Mozilla Blocks Skype Toolbar In Firefox
Today, Mozilla has announced that they are adding the Skype toolbar in the Firefox Blocklist. This includes all versions of the Skype toolbar in all versions of Firefox.
The Skype toolbar comes as an optional installation during the installation of Skype. It is currently available for Firefox and Internet Explorer under Windows. A Chrome version is also available in the beta version though. The toolbar highlights phone numbers found in the webpage users are currently looking at and allows them to make calls by simply clicking on it. It is set to install by default and, so, many users ends up unknowingly installing the toolbar along with Skype.
Mozilla explains that they took the decision to block the Skype toolbar because the Skype toolbar is responsible for as many as 40,000 crashes of the browser in a week and also significantly slows down the page rendering time.
This is what they wrote:
The current shipping version of the Skype Toolbar is one of the top crashers of Mozilla Firefox 3.6.13, and was involved in almost 40,000 crashes of Firefox last week. Additionally, depending on the version of the Skype Toolbar you’re using, the methods it uses to detect and re-render phone numbers can make DOM manipulation up to 300 times slower, which drastically affects the page rendering times of a large percentage of web content served today.

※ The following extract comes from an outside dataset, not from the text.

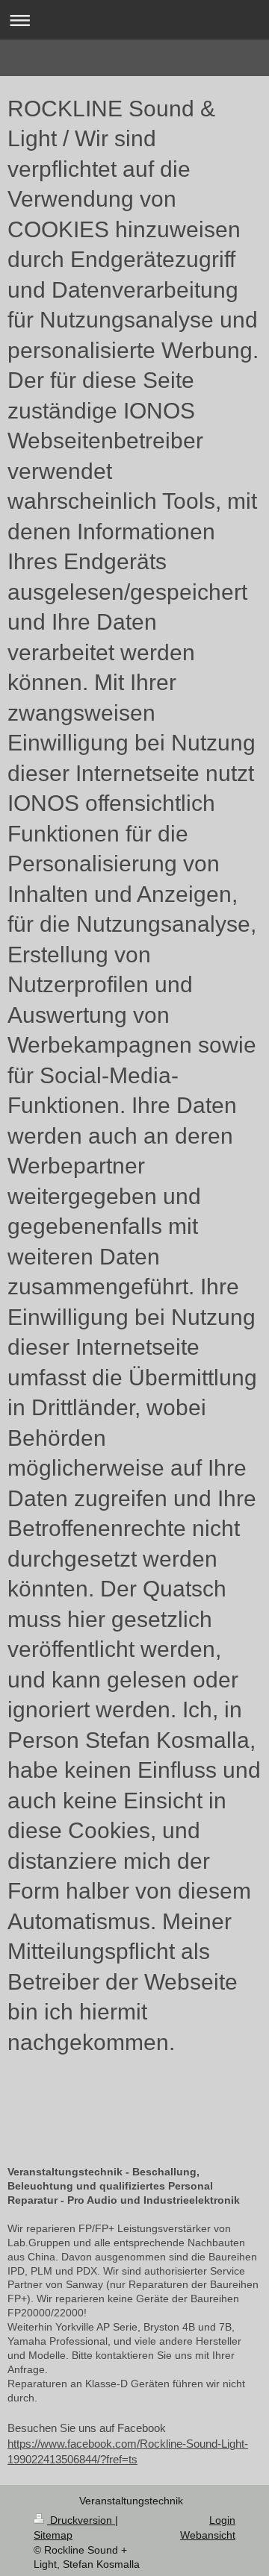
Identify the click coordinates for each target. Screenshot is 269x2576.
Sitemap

The block is a soft block though. This means that Firefox will disable the extension automatically and inform the user about it. In case users want it, they can manually enable it again. I feel that this is how Firefox should treat all the extensions installed by a third-party application.
Even if the toolbar is disabled, it will not affect the Skype application in any way and users can continue using it as always.